Ahead of us were two waterfalls. I moved toward the smaller one, which our group had agreed would provide the safest descent into the waters below. But as I approached this waterfall, I could see that someone else’s kayak was lodged sideways in its entrance, and the powerful current was pulling me straight toward them. I had to act quickly.
With no other option, I veered away, only to be propelled straight toward the larger waterfall. I would have to make the best of it. As I was thrust over the lip of the waterfall, I saw tremendous turbulence below. In a flash, I pictured what would come.
At the bottom, I would flip upside down. The turbulence would keep me from being able to right myself, so I would have to detach the neoprene spray skirt that was keeping me dry before I could push myself out of my boat. I’d get tumbled around by the chaotic waters and claw my way to the surface while being flushed downstream. Then, gasping for air, I’d swim to shore and sheepishly begin collecting my belongings. What can I say—most whitewater kayakers have endured it at least once. I prepared myself for the inevitable.
But what I assumed would happen did not.
I rapidly dropped into the turbulence below and, predictably, plunged deep below the water’s surface. But then I came to a sudden and sickening stop when the front end of my boat became jammed in the underwater features. I remained upright in my boat instead of being flipped upside
down, but instead of quickly popping back to the surface, I was stuck under six to eight feet of water that quickly closed over my head.
I tried vainly to rock my kayak free. Then I tried to free myself from the boat. But the sheer weight of the water overhead and the force of the current bent my torso forward and kept even my arms pinned to the front deck of my kayak. I had no air pocket and no time to spare. No matter how hard I tried, my efforts to move were laughable. And I began to realize then what would actually happen.
I would drown.
SLIPPING AWAY
I had always imagined that drowning would be a terrible and terrifying way to die, and I took note that instead of experiencing terror, I actually felt quite peaceful. I experienced no air hunger, no panic, and no fear. And I began to calmly pray. Oddly, I didn’t beg God to rescue me. Instead, I prayed only, “Your will be done.”

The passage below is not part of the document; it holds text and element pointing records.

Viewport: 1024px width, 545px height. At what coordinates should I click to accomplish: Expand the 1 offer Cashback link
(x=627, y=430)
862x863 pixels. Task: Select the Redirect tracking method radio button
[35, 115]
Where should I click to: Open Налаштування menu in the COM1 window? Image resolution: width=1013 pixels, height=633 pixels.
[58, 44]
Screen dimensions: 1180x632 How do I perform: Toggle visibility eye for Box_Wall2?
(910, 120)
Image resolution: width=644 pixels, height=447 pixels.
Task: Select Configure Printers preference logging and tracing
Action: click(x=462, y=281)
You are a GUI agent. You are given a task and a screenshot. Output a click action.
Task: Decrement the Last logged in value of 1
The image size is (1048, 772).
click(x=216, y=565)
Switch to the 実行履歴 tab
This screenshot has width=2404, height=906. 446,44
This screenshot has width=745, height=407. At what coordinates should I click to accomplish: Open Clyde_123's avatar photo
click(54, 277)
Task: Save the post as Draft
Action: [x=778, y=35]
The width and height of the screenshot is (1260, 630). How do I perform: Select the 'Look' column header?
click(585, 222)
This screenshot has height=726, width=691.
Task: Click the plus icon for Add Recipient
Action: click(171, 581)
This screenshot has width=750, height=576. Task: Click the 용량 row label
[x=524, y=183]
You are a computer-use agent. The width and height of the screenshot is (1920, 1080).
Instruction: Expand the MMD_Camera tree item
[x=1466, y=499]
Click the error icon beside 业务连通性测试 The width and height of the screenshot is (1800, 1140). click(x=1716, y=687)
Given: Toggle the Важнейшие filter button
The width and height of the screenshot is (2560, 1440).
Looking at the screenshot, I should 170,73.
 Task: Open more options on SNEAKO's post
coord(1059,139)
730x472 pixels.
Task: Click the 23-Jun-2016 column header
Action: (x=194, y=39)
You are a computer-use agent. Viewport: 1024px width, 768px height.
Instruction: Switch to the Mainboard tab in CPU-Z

It wasn’t about giving up. It was more about actively turning toward God. That’s why I often say, God did not take my future—I willingly gave it to Him.
The moment I relinquished my future to God’s will, I felt the physical sensation of being held and comforted by Jesus. I don’t mean this in an abstract, greeting-card kind of way. I felt his embrace as tangibly as I could feel the plastic of the boat around my legs and the weight of the water pressing on my torso.
As I wrote in To Heaven and Back, Jesus assured me that everything was “fine,” that my husband would be “fine,” and my young children would be “fine,” regardless of whether I lived or died. It felt as though Jesus was pouring his boundless love, kindness, compassion, and mercy into my very soul.